Le jeune homme s’achemina vers la forge ; il rencontra un chêne, et il lui dit : « As-tu du miel sur tes branches, du miel sous ton écorce ? »

Le chêne répondit avec sagesse : « Hier, le miel a coulé sur mes branches, il a inondé ma couronne, un miel tombé du haut du ciel, du haut des nues liquéfiées. »

Le fils du vieillard coupa les branches du chêne, les rameaux de l’arbre fragile ; il prit, ensuite, de la semence de gazon ; il prit les tiges de mille plantes, de ces plantes qu’on ne voit point croître dans tous les lieux de monde.

Et il mit une chaudière sur le feu, et il la remplit de l’écorce du chêne et des mille plantes belles à voir.

La chaudière commença à bouillonner avec force ; elle bouillonna trois nuits entières, trois jours de printemps.
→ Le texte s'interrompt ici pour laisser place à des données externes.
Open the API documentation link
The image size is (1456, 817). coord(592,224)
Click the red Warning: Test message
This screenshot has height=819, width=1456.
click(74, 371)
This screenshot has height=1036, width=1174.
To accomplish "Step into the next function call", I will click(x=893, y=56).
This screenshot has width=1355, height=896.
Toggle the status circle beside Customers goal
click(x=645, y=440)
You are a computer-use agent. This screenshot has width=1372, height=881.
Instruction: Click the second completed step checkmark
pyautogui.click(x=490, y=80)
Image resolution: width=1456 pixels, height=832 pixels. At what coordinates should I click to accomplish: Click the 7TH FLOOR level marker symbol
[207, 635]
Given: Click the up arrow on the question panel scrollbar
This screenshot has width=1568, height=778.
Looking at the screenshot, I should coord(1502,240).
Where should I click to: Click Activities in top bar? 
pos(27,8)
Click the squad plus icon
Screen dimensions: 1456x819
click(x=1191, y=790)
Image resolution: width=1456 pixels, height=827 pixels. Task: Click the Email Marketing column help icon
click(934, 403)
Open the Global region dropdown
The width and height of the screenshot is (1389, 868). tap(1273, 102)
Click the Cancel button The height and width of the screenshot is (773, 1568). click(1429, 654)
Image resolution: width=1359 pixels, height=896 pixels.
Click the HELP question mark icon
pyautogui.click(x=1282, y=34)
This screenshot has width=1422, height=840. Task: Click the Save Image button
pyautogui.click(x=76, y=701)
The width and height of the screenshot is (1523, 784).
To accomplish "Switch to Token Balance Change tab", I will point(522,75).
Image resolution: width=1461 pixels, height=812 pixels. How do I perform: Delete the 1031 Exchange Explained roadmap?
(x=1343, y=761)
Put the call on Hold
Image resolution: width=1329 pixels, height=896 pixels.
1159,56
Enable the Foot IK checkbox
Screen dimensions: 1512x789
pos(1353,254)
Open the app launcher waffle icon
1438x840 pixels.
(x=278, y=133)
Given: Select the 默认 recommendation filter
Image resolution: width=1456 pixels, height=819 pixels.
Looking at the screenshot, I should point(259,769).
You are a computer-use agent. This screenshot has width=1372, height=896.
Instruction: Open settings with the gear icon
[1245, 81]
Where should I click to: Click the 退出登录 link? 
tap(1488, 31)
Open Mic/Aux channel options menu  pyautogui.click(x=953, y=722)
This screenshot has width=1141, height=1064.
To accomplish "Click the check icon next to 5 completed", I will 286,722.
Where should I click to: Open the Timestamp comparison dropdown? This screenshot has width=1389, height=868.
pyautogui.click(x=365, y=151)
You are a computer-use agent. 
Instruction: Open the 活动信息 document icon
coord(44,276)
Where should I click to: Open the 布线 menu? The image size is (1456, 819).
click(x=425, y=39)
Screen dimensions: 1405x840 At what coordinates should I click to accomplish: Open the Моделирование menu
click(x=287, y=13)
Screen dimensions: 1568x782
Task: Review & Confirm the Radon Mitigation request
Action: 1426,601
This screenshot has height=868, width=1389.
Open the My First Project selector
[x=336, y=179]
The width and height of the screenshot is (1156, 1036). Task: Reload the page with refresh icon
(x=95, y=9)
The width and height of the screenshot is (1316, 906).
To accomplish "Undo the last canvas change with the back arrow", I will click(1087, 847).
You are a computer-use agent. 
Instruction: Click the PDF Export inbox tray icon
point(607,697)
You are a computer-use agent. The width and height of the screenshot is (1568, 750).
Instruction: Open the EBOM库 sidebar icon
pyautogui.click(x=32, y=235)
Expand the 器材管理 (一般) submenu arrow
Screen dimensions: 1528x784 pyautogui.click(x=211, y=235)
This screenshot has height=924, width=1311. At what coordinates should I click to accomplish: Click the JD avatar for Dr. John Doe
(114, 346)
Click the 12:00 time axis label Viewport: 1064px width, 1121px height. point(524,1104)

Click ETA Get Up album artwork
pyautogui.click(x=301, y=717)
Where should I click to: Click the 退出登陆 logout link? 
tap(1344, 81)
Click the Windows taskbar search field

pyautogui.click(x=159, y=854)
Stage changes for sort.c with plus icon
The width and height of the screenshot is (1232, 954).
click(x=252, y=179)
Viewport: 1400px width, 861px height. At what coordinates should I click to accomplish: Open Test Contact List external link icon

Alors, le fils du vieillard examina si le baume était prêt, s’il possédait une vertu infaillible.

Le baume n’était point encore prêt, il ne possédait point une vertu infaillible. Le fils du vieillard y ajouta de nouvelles semences de gazon, de nouvelles plantes, qui avaient été rapportées de loin, d’au delà de cent chemins : des semences de gazon, des plantes données par neuf sages, par neuf katsoja[1].

Et il fit de nouveau bouillir la chaudière pendant trois nuits, pendant neuf nuits ; puis il examina encore si le baume était prêt, s’il possédait une vertu infaillible.

Un tremble s’élevait au milieu d’un champ, un tremble

  1. Voyants ou Regardants ; sorciers qui, par leur seul regard, communiquaient aux choses une vertu magique. V. page 23, note 8.